__What to work on__:
Continue the forum post about getting per-tree class probabilities from a randomForest model, starting after its last sentence.

__Page__:
>> Begin
2

I want to get classification probabilities of each class by each tree in the randomForest.

(1) This outputs individual outputs but its type is response, not probabilities:

predict(rf_cl, newdata, predict.all=TRUE)$individual 

(2) This outputs probabilities but it belongs to the forest not all trees:

predict(rf_cl, newdata, type="prob")

(3) When I tried this, I got the same output as the first one.

predict(rf_cl, newdata, predict.all=TRUE, type="prob")$individual 

I am searching for a long time on net. But no use. Please help or try to give some ideas how to achieve this. Thanks in advance.
>> End
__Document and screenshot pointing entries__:
>> Begin
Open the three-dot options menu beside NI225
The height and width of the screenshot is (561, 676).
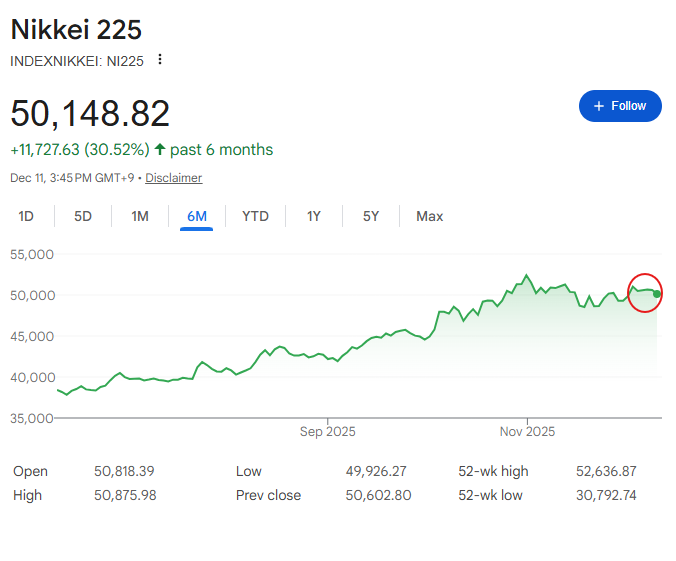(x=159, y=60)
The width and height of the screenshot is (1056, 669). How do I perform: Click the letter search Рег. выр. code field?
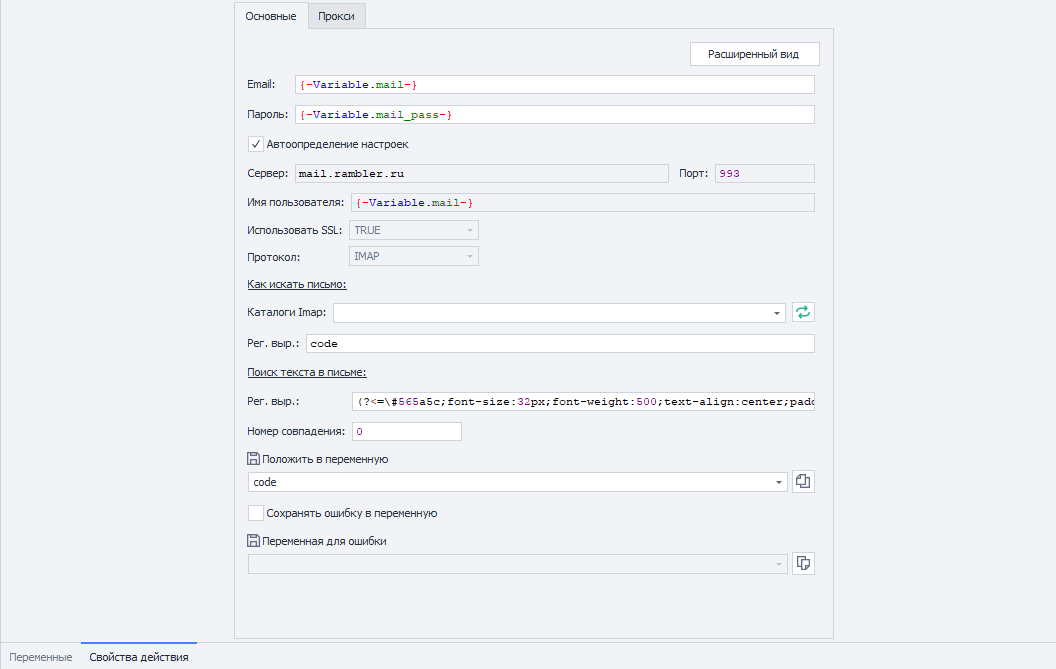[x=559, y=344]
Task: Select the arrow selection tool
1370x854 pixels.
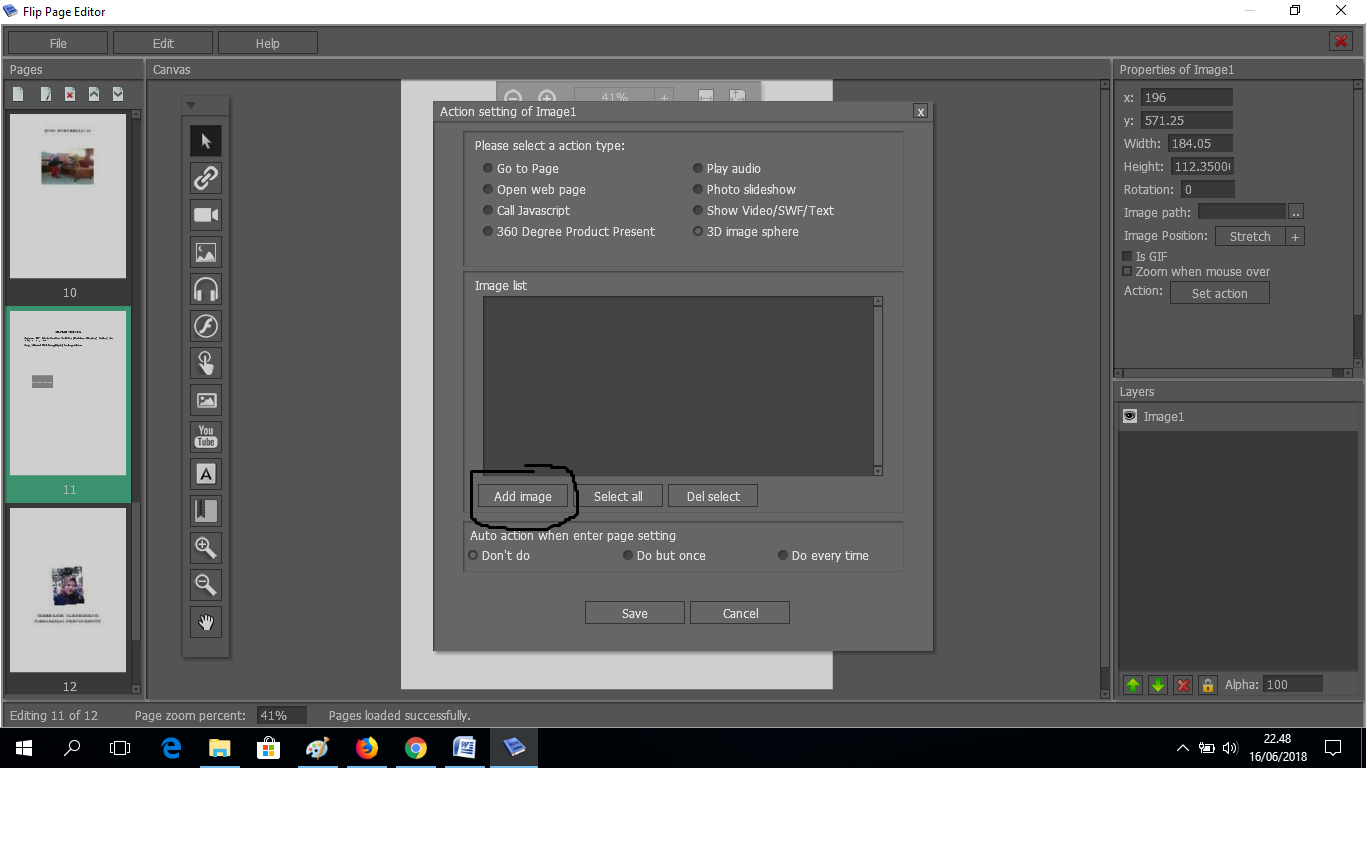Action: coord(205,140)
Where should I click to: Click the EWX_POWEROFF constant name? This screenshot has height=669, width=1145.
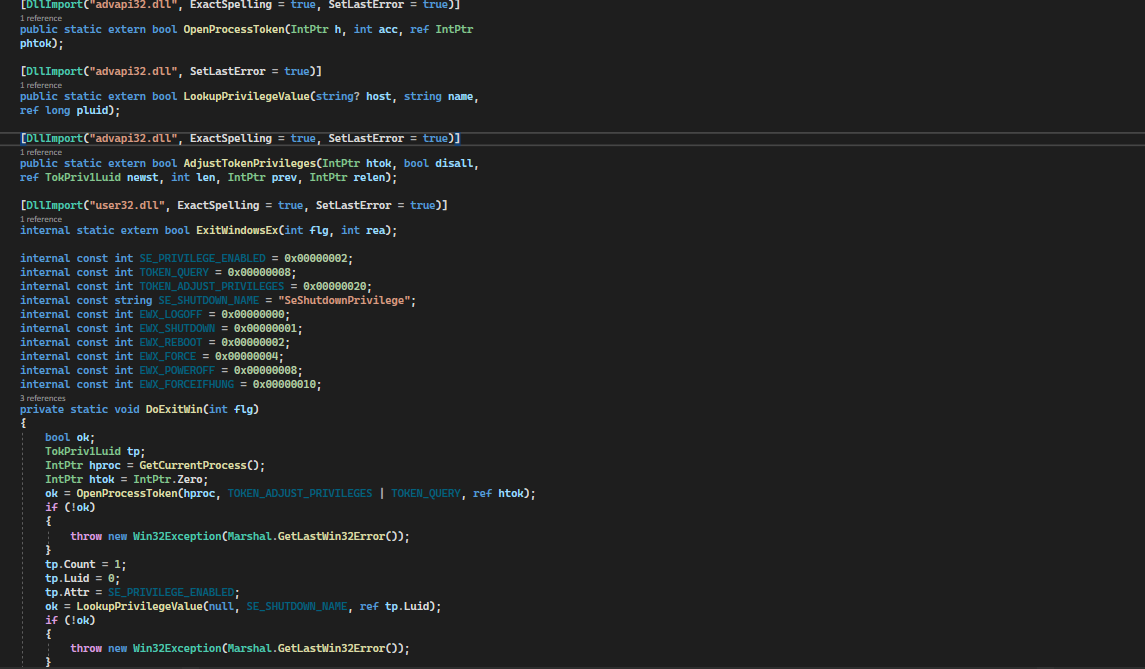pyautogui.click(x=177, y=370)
>> End
>> Begin
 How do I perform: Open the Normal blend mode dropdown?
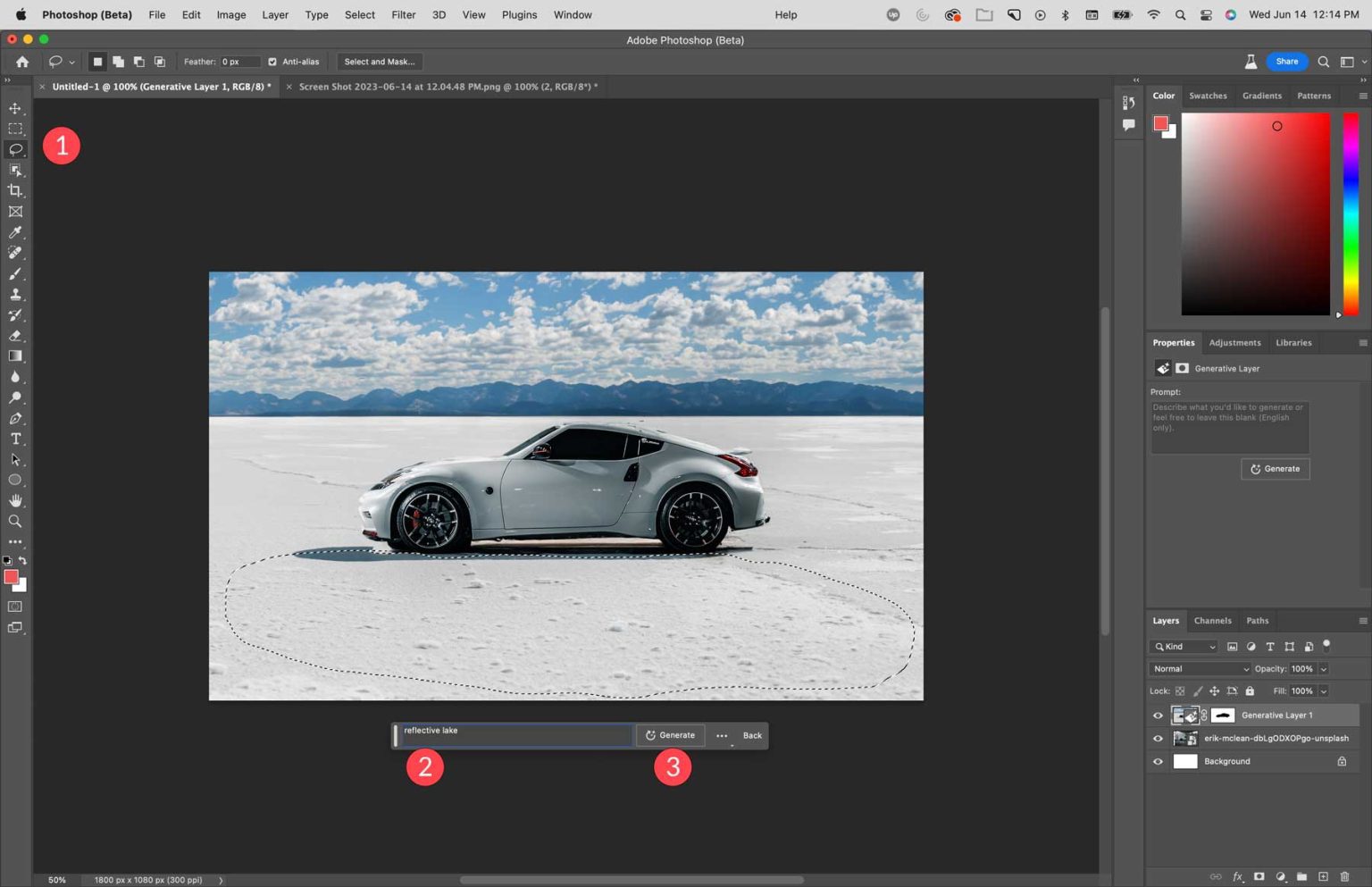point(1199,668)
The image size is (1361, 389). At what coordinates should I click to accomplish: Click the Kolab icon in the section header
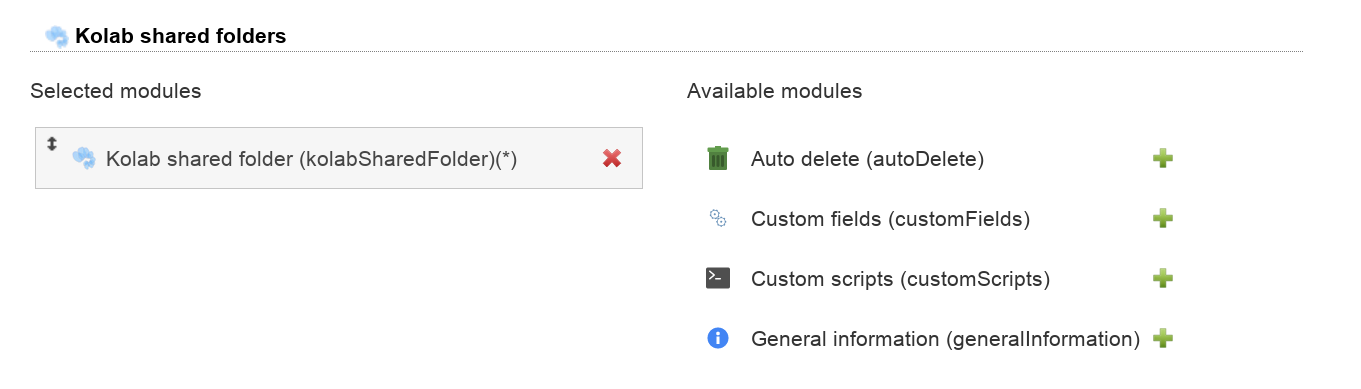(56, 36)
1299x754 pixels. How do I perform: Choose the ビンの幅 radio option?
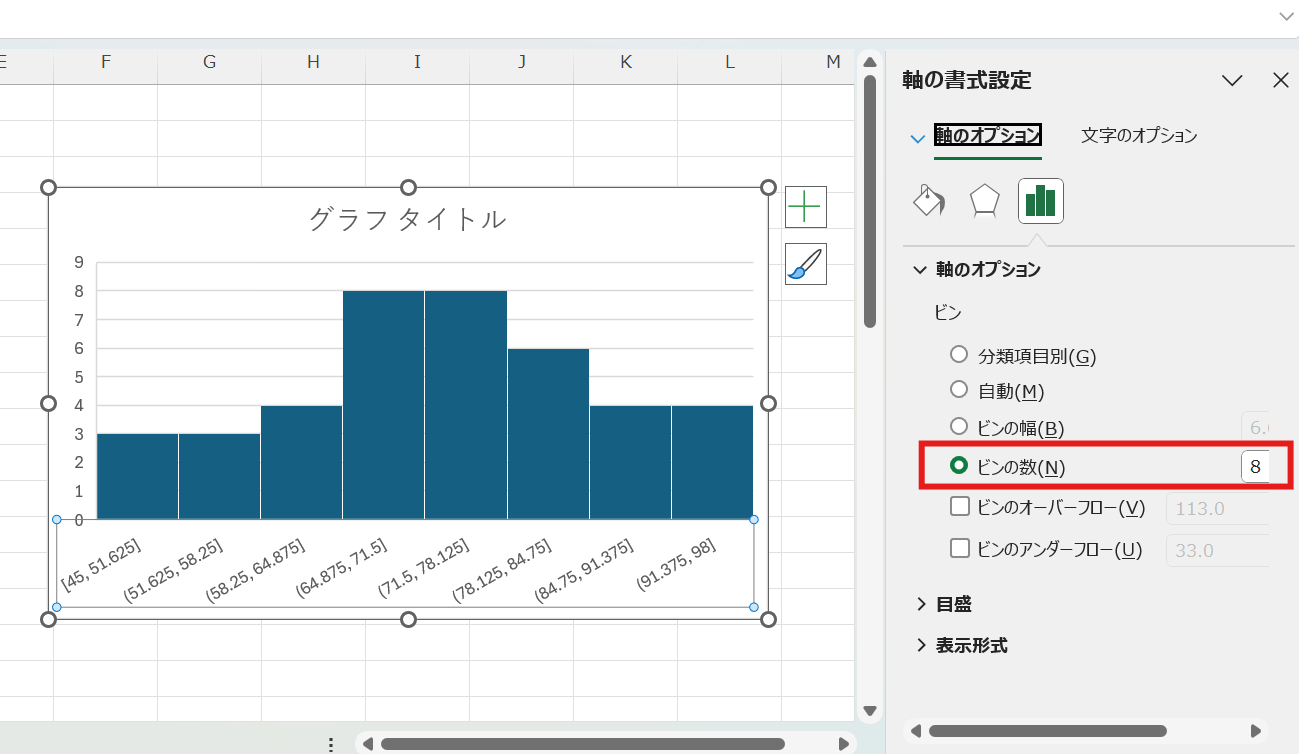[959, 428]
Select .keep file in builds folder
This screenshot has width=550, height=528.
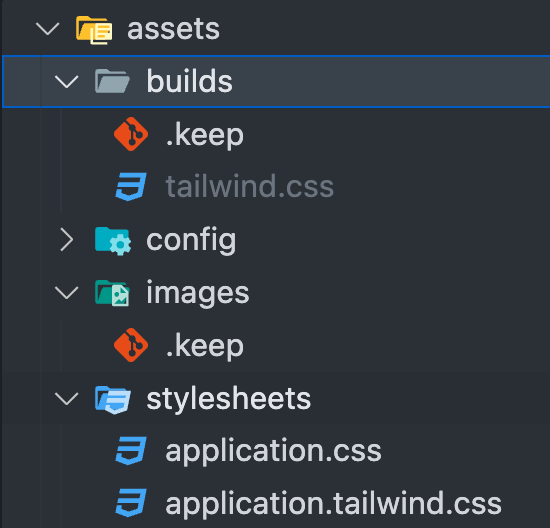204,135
>> End
__Result__:
Whitney
  • 21
  • 2
  • 1
    Which random forest package are you using? Or do you have the same issue with all packages e.g. randomForest, Rborist, ranger? – rw2 Jul 03 '22 at 07:40
  • I am using the **randomForest** package. This is a helpful document. [link](https://cran.r-project.org/web/packages/randomForest/randomForest.pdf). And I have not tried other packages. – Whitney Jul 03 '22 at 07:49
  • can't you just take 1 and calculate the proportions for each tree – rawr Jul 03 '22 at 08:44
  • I'm sorry I can't. I may not have made my point clear. Suppose that there are J classes, n samples and M trees in the forest. The code (1) will outputs a (n, J)-dimensional data frame (or a matrix). Each row represents a sample, and each column is the classification probabilities of each class for this sample predicted by the forest. However, I want extract classification probabilities of each class for this sample predicted by M trees. In other word, a (n, J, M)-dimensional data frame is what I need. – Whitney Jul 03 '22 at 09:12

1 Answers1

0

The member decision trees of a randomForest decision tree ensemble make "pure" predictions. That is, the probability of the winning category is 1.0, and the probabilities of all other categories are 0.0.

The random forest computes the aggregate probability using the voting mechanism - the number of "pure" predictions (aka votes) for each class, divided by the total number of member decision trees. Knowing this will help you choose the number of decision trees in order to achieve the desired "precision" of aggregate probabilities, and avoid any ties. For example, when modeling a binary target, then you should choose an odd number of member decision trees to avoid a 0.5 vs. 0.5 tie.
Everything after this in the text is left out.